WLAN - Störungen beseitigen

12. Oktober 2008
Reiner Backer Von Reiner Backer, Windows, Hardware, Linux ...

Die Betriebsart („Type“) dieses WLAN-PCI-Adapters zeigt Ihnen die Konfigurationsoberfläche zu dem Treiber an

Wenn es zu keiner Verbindung kommt, gehen Sie wie folgt vor:

  • Als erste Maßnahme sollten Sie bei Problemen Ihren Router, zunächst über eine direkte LAN-Kabelverbindung mit einem Netzwerkanschluss Ihres PCs verbinden. Hintergrund: Die Konfiguration über Funk wird zwar von den meisten WLAN-Routern erlaubt, ist aber aus Sicherheitsgründen standardmäßig meist abgeschaltet. Sie ist zudem nicht besonders zuverlässig oder in manchen Fällen – etwa wenn Verbindungsprobleme bestehen – auch gar nicht verfügbar.
  • In dem von den WLAN-Komponenten benutzten Funkbereich von 2.4 GHz tummeln sich viele weitere Geräte wie Handys, Babyphones, Bluetooth-Geräte, kabellosen Tastaturen, Mikrowellengeräte oder Funkkameras.

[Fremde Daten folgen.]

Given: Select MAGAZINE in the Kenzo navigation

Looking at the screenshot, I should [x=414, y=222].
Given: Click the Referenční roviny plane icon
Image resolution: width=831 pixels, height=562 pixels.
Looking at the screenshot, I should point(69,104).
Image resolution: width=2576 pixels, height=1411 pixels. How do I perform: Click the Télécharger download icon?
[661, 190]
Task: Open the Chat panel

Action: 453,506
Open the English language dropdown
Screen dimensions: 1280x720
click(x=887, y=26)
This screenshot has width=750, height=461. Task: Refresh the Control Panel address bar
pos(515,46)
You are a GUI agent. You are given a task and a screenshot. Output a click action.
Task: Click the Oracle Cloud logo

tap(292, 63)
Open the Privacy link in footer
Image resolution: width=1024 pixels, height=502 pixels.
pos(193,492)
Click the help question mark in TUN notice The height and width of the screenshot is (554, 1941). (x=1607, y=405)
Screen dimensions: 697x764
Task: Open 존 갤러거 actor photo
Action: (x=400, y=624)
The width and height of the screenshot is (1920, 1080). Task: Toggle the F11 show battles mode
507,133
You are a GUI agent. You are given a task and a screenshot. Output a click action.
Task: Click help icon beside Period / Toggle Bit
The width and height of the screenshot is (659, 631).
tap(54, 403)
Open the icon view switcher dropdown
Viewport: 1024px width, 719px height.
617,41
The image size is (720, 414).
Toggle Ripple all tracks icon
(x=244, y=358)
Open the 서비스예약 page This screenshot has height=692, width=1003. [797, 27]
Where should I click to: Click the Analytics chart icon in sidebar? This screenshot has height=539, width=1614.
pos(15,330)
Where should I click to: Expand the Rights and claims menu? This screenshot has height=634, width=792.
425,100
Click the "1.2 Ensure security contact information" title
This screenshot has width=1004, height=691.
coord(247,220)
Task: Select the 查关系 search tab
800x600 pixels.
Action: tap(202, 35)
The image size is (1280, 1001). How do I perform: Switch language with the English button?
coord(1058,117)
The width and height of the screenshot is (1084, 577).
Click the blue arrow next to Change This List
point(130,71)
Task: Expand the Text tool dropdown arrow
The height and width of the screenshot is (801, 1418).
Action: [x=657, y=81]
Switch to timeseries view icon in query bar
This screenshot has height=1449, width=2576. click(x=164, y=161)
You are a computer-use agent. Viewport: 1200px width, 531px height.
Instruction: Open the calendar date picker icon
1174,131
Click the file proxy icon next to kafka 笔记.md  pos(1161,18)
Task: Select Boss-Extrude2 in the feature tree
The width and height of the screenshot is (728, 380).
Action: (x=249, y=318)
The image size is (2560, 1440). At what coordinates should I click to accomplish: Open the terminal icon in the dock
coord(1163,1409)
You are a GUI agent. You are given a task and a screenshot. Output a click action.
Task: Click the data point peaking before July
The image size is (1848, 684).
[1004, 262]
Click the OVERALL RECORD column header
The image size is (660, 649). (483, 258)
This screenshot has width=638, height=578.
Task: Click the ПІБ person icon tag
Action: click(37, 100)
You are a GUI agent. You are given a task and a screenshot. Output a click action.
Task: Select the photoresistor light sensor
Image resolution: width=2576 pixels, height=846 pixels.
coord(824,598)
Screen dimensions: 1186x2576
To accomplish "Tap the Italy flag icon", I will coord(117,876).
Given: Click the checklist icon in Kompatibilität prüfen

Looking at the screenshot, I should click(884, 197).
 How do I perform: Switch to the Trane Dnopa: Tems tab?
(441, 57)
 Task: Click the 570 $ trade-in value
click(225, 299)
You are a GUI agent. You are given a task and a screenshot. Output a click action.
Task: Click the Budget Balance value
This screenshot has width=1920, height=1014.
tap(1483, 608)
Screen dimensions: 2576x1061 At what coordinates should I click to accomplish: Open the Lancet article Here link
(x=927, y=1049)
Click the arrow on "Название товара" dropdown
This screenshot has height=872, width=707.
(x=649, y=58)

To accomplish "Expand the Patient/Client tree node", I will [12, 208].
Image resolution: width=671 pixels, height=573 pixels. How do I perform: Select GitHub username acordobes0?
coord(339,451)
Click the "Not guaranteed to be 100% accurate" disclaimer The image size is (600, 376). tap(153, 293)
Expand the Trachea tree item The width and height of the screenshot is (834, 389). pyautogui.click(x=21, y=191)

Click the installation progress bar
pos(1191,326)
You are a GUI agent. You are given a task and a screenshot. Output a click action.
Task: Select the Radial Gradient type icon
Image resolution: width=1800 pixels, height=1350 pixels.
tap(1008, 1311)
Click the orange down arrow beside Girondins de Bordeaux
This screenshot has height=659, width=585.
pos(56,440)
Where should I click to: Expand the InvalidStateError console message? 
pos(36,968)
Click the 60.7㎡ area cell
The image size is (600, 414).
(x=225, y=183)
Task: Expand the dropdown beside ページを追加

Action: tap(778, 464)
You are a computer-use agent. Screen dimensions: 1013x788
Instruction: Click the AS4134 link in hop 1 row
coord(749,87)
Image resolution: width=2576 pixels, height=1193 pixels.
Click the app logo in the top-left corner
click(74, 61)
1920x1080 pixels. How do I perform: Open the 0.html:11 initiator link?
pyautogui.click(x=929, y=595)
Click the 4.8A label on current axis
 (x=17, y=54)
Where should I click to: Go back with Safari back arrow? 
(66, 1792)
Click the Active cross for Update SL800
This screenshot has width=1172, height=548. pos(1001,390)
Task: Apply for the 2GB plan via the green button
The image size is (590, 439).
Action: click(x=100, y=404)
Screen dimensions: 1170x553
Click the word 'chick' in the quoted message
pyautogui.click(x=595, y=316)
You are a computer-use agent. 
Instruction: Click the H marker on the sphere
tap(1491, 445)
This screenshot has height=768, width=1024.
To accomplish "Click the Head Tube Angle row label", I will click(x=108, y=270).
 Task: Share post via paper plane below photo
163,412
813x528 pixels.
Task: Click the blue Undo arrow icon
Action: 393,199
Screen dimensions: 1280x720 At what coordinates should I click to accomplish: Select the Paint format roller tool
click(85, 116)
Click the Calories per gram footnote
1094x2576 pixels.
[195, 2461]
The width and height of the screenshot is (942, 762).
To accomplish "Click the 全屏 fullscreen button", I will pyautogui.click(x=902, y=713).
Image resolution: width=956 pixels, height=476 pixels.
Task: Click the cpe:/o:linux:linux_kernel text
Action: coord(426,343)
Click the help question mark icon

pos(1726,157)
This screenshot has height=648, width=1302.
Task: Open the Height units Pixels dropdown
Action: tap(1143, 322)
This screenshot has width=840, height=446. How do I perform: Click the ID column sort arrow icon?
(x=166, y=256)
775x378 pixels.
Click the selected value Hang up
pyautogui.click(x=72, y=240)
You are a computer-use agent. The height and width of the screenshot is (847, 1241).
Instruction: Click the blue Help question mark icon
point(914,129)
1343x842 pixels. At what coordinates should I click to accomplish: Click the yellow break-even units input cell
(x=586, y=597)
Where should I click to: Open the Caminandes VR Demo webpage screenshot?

Prüfen Sie, ob Sie solche „Störsender“ entfernen, abschalten oder funktechnisch anders ausrichten können.
  • Bei einem Wireless-LAN gibt können Sie zwischen zwei Verbindungstypen wählen: zwischen dem Ad-hoc- und dem Infrastruktur-Modus. Beim Ad-hoc-Modus werden die WLAN-Geräte nur verbunden, wenn Bedarf besteht („Peer-to-Peer“). Dabei werden alle Daten immer von einem Gerät direkt zu einem einzelnen anderen Gerät gesendet. Voraussetzung für den Ad-hoc-Modus ist, dass auf allen teilnehmenden Geräten derselbe Netzwerkname (SSID) verwendet wird. Auch die Einstellungen zu WEP müssen übereinstimmen und die beteiligten Geräte müssen denselben WLAN-Kanal benutzen.
  • Die Betriebsart „Infrastructure Mode“ benutzen Sie, wenn Sie einen Wireless Access Point einsetzen, der ja auch Teil eines WLAN-Routers ist. Die „Infrastructure“ ersetzt die ansonsten per Kabel aufzubauende Infrastruktur eines LANs. Damit wird die WLAN-Verbindung gleich mehreren Geräten in Funkreichweite zur Verfügung gestellt. Beim Einsatz mehrerer Access Points können so große Flächen abgedeckt werden. Außerdem ist es möglich, WLAN-Teilnehmer von einem Access-Point zu einem anderen weiterzureichen, ohne dass dabei die Verbindung verloren geht („Roaming“). Die Voraussetzungen für den Infrastruktur-Modus sind die gleichen wie beim Ad-hoc-Modus. Zusätzlich muss auf allen Access-Points derselbe Netzwerkname (ESSID = Extended Service Set Identification) benutzt werden. Die Einstellung des Verbindungstyps nehmen Sie in aller Regel im WLAN-Gerät (z. B. dem Router) vor.